Encore une fois, il ne s'agit là que du premier test de la cohérence stratégique : identifier la bonne chose unique et s'y tenir collectivement sans distorsion. Ce devrait être la partie la plus facile de l'aventure entrepreneuriale. Cela ne nécessite ni capital, ni équipe, ni infrastructure. Il suffit d'avoir une pensée claire, de se connaître soi-même et d'être attentif à son marché.
C'est si facile, n'est-ce pas ? Mais les fondateurs qui considèrent cela comme un exercice trivial devraient se poser quelques questions :
- Exprimons-nous la seule chose que nous faisons n'importe où ou supposons-nous que tout le monde l'a déjà comprise ?
- Chaque mot de cette identité est-il utile et véridique par rapport à ce que nous faisons aujourd'hui ?
- Notre marché cible peut-il comprendre et visualiser clairement ce que nous faisons sur la base de cette déclaration ?
- Notre "One Thing" a-t-il le bon niveau de description, ou un champ d'application plus étroit refléterait-il mieux la demande que nous pouvons satisfaire dans les 18 mois à venir ?
- Quelle part de notre énergie est affectée à la réalisation directe de cette revendication, par opposition aux tâches auxiliaires ?

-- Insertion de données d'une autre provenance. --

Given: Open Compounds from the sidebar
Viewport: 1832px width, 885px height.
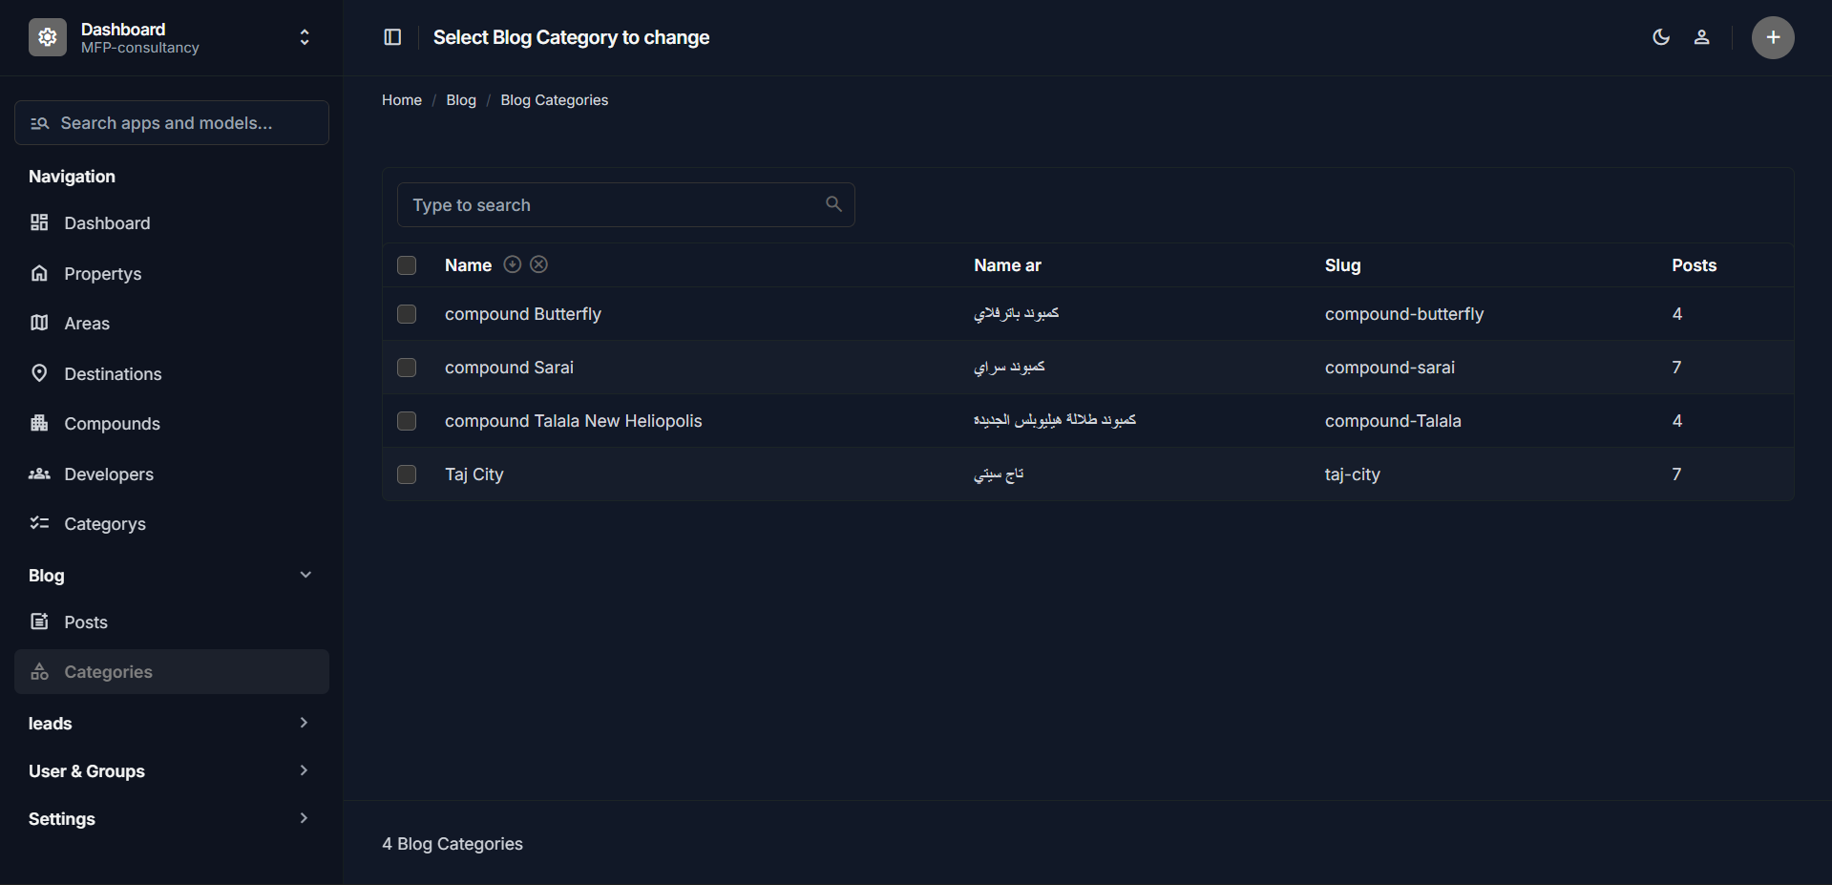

- Quelle est la distance qui nous sépare de l'accomplissement de cette identité, en termes de temps et de capital ?
Je pense que les sociétés de capital-risque et le processus de financement du capital-risque lui-même servent les entrepreneurs en les obligeant à répondre à ces questions.
Oui, les investisseurs veulent entendre parler d'un marché final important, d'un produit ou d'une technologie innovante, d'une différenciation par rapport à la concurrence, d'une position défendable et de fondateurs accrédités qui "s'élancent vers les barrières". Mais la cohérence stratégique est plus importante. En effet, je pense qu'une startup qui manque de tout - une nouvelle technologie, des leaders éprouvés, une traction sur le marché, un paysage concurrentiel favorable, un TAM initial important - peut être investissable si elle poursuit une stratégie cohérente, en exécutant la bonne "One Thing" à chaque étape.
Explicitement ou non, cette exécution s'inscrit dans le "cadre stratégique", une thèse définissant ce qui est essentiel et ce qui est contingent dans la recherche d'une adéquation durable entre le produit et le marché. Il fera l'objet du prochain article de cette série.